Apple ‘Undercutting’ Digital Businesses with App Store Tax, Says Meta

Apple on Monday updated its App Store rules to require all “sales of ‘boosts’ for posts in a social media app” to be made through in-app purchases on the App Store, entitling the company to a 30% cut of the transactions.

Social networks like Facebook, Instagram, and TikTok allow users to “boost” their posts to increase their visibility on the platform, in exchange for a fee.

While TikTok and Twitter already used in-app purchases to promote posts, Meta-owned Facebook and Instagram didn’t — and weren’t required to — until now. According to a report from The Verge, Meta is far from happy about the sudden change.

The social media giant accused Apple of using its iOS dominance and control of the App Store to “undercut” rivals while growing its own ads business.

“Apple continues to evolve its policies to grow their own business while undercutting others in the digital economy,” a Meta spokesperson said in a statement to The Verge.

“Apple previously said it didn’t take a share of developer advertising revenue, and now apparently changed its mind. We remain committed to offering small businesses simple ways to run ads and grow their businesses on our apps.”

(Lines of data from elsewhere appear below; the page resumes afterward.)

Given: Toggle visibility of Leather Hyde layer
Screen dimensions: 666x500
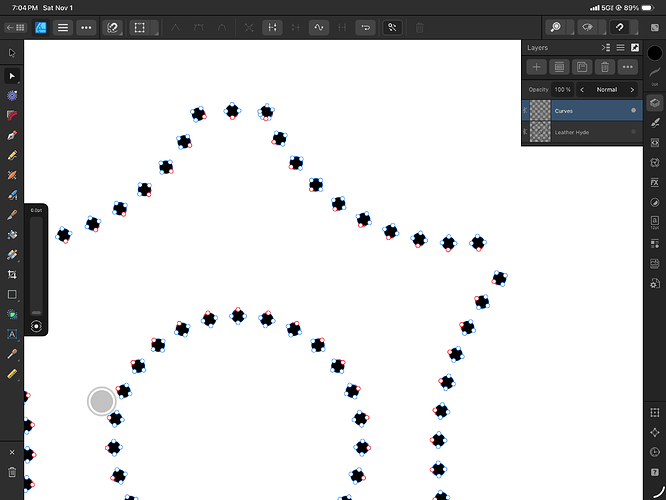Looking at the screenshot, I should [x=634, y=131].
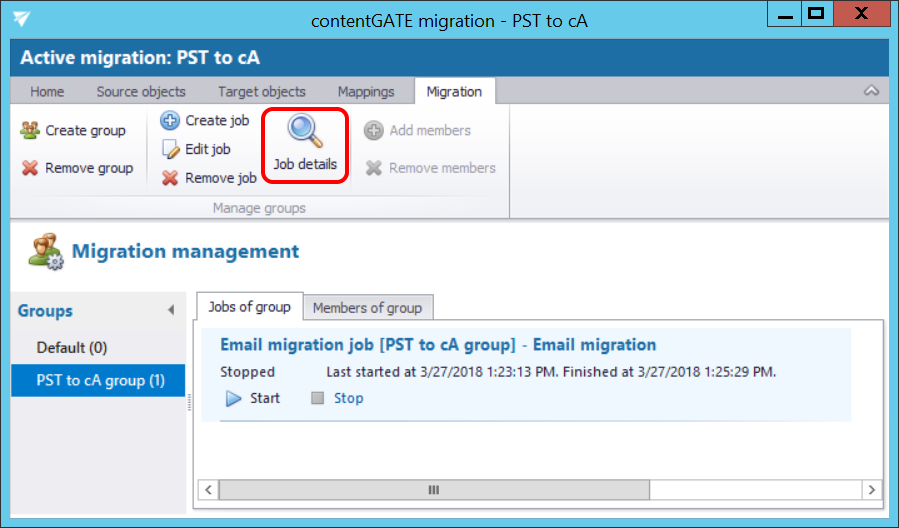Switch to the Source objects tab
The width and height of the screenshot is (899, 528).
click(141, 92)

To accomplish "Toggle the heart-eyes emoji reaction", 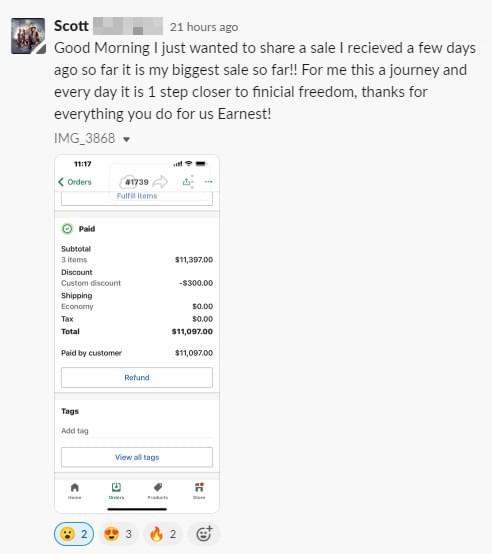I will coord(118,534).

Apple responded to Meta’s swipe, arguing that using in-app purchases for all sales within an app has always been the norm.

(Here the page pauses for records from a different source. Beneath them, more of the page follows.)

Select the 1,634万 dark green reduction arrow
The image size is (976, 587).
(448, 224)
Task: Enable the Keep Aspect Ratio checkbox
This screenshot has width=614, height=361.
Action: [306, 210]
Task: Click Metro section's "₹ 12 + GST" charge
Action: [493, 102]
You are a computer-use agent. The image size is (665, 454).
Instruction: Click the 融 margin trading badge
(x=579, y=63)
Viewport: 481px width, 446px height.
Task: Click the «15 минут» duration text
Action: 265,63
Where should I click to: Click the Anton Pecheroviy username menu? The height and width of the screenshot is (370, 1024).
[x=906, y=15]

“For many years now, the App Store guidelines have been clear that the sale of digital goods and services within an app must use In-App Purchase,” a spokesperson for the company said in a statement.

“Boosting, which allows an individual or organization to pay to increase the reach of a post or profile, is a digital service — so of course In-App Purchase is required. This has always been the case and there are many examples of apps that do it successfully.”

Why exactly Apple decided to enforce this norm for promoted posts at this point in time, the company didn’t say. Meta’s claims aren’t unfounded, since this really is the first time Apple has applied its App Store commission to advertising in iOS apps.

Apple has always wanted a cut of advertising revenue — whether or not ad sales deserved to be taxed was reportedly a major point of contention between Apple and Facebook when they were discussing the possibility of sharing ad income. However, Apple never mandated anything of the sort it in its App Store rules until now.

The move deals yet another blow to Meta, which lost around $10 billion USD in ad revenue per year after Apple introduced its privacy-focused “App Tracking Transparency” prompt on iOS last year.

Apple’s recent rule changes become more questionable given they come at a time when the company is actively expanding its own ads business. The company just started serving more ads on the App Store and has further plans in the pipeline.

With Apple’s push into advertising and its upcoming AR/VR headset, it sure looks like the company is gunning for Meta.

In an interview with The Verge earlier this month, Meta CEO Mark Zuckerberg said that Apple’s intentions with its recent moves to sure up privacy “are not as altruistic as they claim them to be.”

Meta employees reportedly don’t believe Apple’s new App Store policy will have a material impact on the company’s revenue. That said, they are concerned the changes might set a dangerous precedent for the same rules to be applied to Meta’s standalone ads manager app in the future.

At least for now, that is not the case. Apple said in its updated App Store guidelines that ad management apps that let users “purchase and manage advertising campaigns across media types” but don’t display ads themselves are exempted.

What’s more, the brunt of Apple’s new rules will likely be felt by small businesses and influencers, who pay to promote their posts more than Meta’s highest-paying advertisers.